Introduction
Upper extremity deep vein thrombosis (UEDVT) is defined as thrombosis of either subclavian, axillary and/or brachial vein [1]. The etiology can be subdivided into primary, in which the cause would be either idiopathic or due to anatomical variation such as in the thoracic-outlet syndrome; and secondary, i.e., due to central venous catheters and cardiac pacemaker implantation [2]. The thrombus is most frequently located in the left subclavian vein in its proximal portion, due to the route used for transvenous lead placement [3]. The presence of multiple leads poses a higher risk of venous thrombosis than a singular lead [4]. In the last few decades, the incidence of UEDVT has steadily increased, just in 2018, it accounted for 2–3% of cases with DVT [5] while in 2021 for 6% [6].
Case report
A 57-years old woman with a pacemaker (PM) implanted in 1996 due to 3rd-degree atrioventricular block, was admitted to the hospital for replacement of the stimulating system. About the patient’s medical history, she had myocarditis in childhood and nowadays is suffering from paroxysmal supraventricular tachycardia which is treated with sotalol. On admission, the patient was hemodynamic stable and had no major complaints. In electrocardiogram there was effective atrial and ventricular stimulation with a ventricular response rate of 75/min. Laboratory tests revealed an increased serum concentration of N-terminal pro-brain natriuretic peptide (226 pg/mL), while other parameters were within their respective reference ranges. A transthoracic echocardiography demonstrated a normal left ventricle size with a good global contraction and ejection fraction of around 60%, a normal left ventricle diastolic function, and small mitral and tricuspid regurgitation.

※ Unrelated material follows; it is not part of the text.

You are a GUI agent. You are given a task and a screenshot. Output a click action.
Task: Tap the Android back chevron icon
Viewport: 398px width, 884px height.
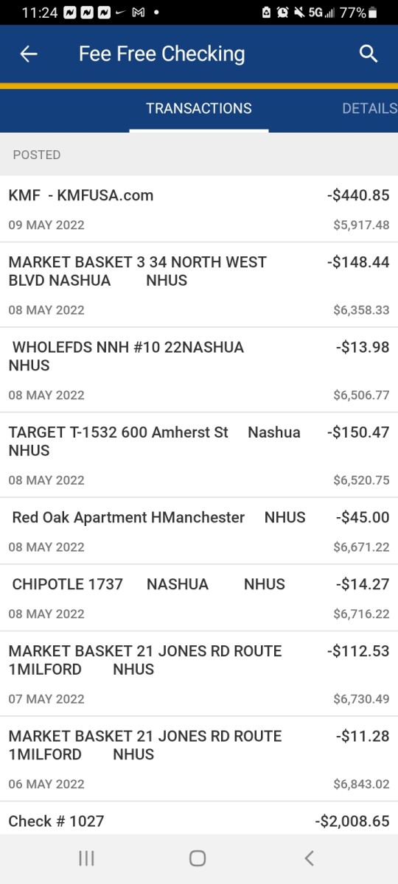click(x=310, y=858)
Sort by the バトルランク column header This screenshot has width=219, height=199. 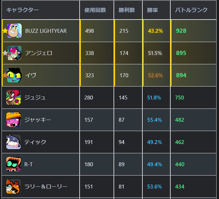191,10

The replacement of PM was complicated by the hemorrhage from the PM-pocket. Due to the use of a large-diameter mechanical electrode release system, significant local bleeding was observed both during electrode release and after the removal of the system. The patient lost 1000 mL of blood and the presence of fluid in the pericardium was observed (without the impending cardiac tamponade). The patient received intensive fluid therapy, 1 unit of erythrocyte concentrate, and noradrenaline via continuous i.v. infusion. In the following days, the patient remained stable and the control echocardiographies revealed no expansion of fluid in the pericardium. Prior to the procedure, she was neither taking anticoagulation nor antiplatelet medication.
On the second day after the procedure, the woman started to complain about pain, cyanosis and edema of her upper left limb. On closer examination, there was no palpable pulse detected on the left upper limb, but the warmth was preserved. The performed doppler ultrasonography revealed thrombosis of the left internal jugular, subclavian and axillary vein, as well occlusion of the left radial artery and a residual thrombus in the proximal part of the right internal jugular vein.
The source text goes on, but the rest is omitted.